The festival of San Fermin is one of the most famous annual celebrations in Spain. The fiesta is more commonly known in the UK as the running of the bulls – if you’re taking a Spanish language course you may already know the word for this is encierro – and it takes place in Pamplona in the Navarre region every July in honour of the local patron saint.
Whilst it’s the bull running which takes place daily from 7 to 14 July for which the fiesta is probably best known, there are many other elements to the celebrations besides this such as competitions of traditional Basque sports. The beginning of the festivities is marked at noon on 6 July when crowds gather in the town’s Plaza Ayuntamiento to witness the chupinazo, where firework rockets signal the start of the 9-day party. The following day sees the traditional procession in which a 15th-century statue of the saint is carried through the streets of the old town, accompanied by thousands of people.
Another spectacular part of the fiesta is the daily gigantes y cabezudos (giants and big heads) parade which features giant 4-metre figures representing four pairs of kings and queens of different ethnic origin, each carried by a dancer inside a wooden structure.
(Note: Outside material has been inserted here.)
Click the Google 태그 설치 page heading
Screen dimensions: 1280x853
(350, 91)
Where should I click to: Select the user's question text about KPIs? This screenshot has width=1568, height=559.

The giants dance along accompanied by the ‘big heads’ – large caricature-like masks – as well as 6 kilikis and 6 zaldikos (figures representing horses and their riders), who chase children with their foam truncheons.
The fiesta reaches its conclusion in the main plaza at midnight on 14 July where crowds gather by candlelight to sing the mournful Pobre de Mi (Poor Me) and the mayor closes the festivities. San Fermin truly has some spectacular sights for anyone wanting to soak up the experience of a Spanish fiesta.